- The Washington Times - Monday, May 1, 2006

PORTSMOUTH, Va. — Blue oceans and green continents: That is the simple view offered by a map hanging in an I.C. Norcom High School classroom.

The students ignore it. It is a dinosaur in an age of satellites and online technology.

Instead, the students’ eyes are trained on their laptop screens, where with a few clicks they can create maps that tell far more than just the boundaries of a country or the location of a major city.

Using digital mapping software, along with data gleaned from the National Oceanic and Atmospheric Administration, the police department and the local board of elections, the Portsmouth juniors and seniors are tackling political, environmental and economic problems.

They are hunting down the intersections where drivers are likely to find police speed traps and calculating whether Disney World can support another Epcot Center or Norfolk a major league stadium.

“It’s pretty cool,” said Jerome Johnson, 18, a senior at Churchland High School who signed up for the class offered at Norcom after he saw an online satellite photo of his school’s courtyard.

Since then, he and his classmates have located photos of their own homes using Internet programs such as Google Earth.

Mapping software has been available for years and is used by many, including municipal planning departments and the military. Cars come equipped with Global Positioning System (GPS) devices. Some people use GPS units to participate in intricate scavenger hunts.

School divisions, however, are just tapping into the technology.

Portsmouth is the first division in South Hampton Roads to offer a digital mapping and geospatial course, and it could become a standard for schools across the state.

Last month, the Virginia Department of Education announced a statewide plan to train teachers on how to incorporate the technology into their class work.

“There’s a significant interest,” said Eric Rhoades, the state’s science coordinator for middle and high schools.

On a Friday, the state notified divisions about summer training opportunities. By the following Tuesday, Mr. Rhoades said, he had received 40 e-mails from teachers statewide.

“The feeling is that this is a really great opportunity to integrate technology with instruction in a really creative way,” Mr. Rhoades said.

In Portsmouth, high school students take the mapping class for three college credits through James Madison University.

The division plans to incorporate the technology all the way down to fourth grade when students start learning about watersheds, said Dan Lewandowski, the division’s secondary science specialist.
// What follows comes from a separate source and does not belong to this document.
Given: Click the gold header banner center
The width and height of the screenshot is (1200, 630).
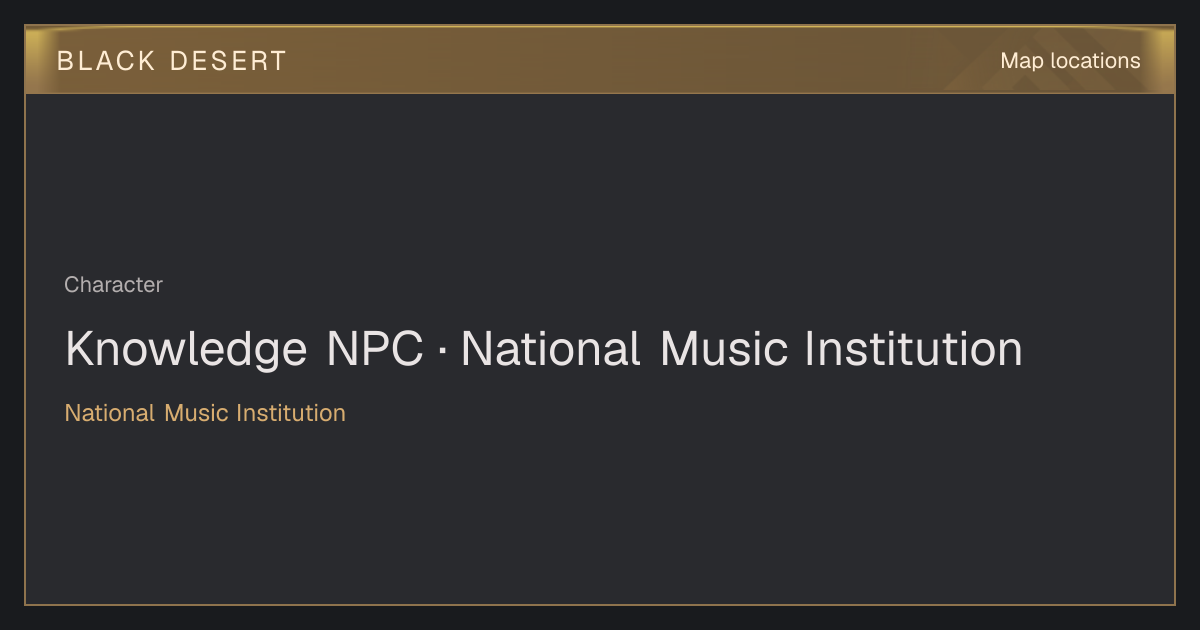Looking at the screenshot, I should (x=600, y=60).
Students already are adept at using technology in their everyday lives, but training the teachers takes some time, Mr. Lewandowski said.

Division administrators say they hope the classes will produce skilled workers who can find jobs easily after they graduate from high school.

In 2003, the U.S. Department of Labor identified geospatial technology as one of 14 high-growth industries.

“It’s one of the hottest, exploding fields out there,” Mr. Lewandowski said. “I don’t want to get the straight-A honors student for this. I want to get the kid who doesn’t really know what they want to do. I’m providing an option for the student who isn’t the pure academic.”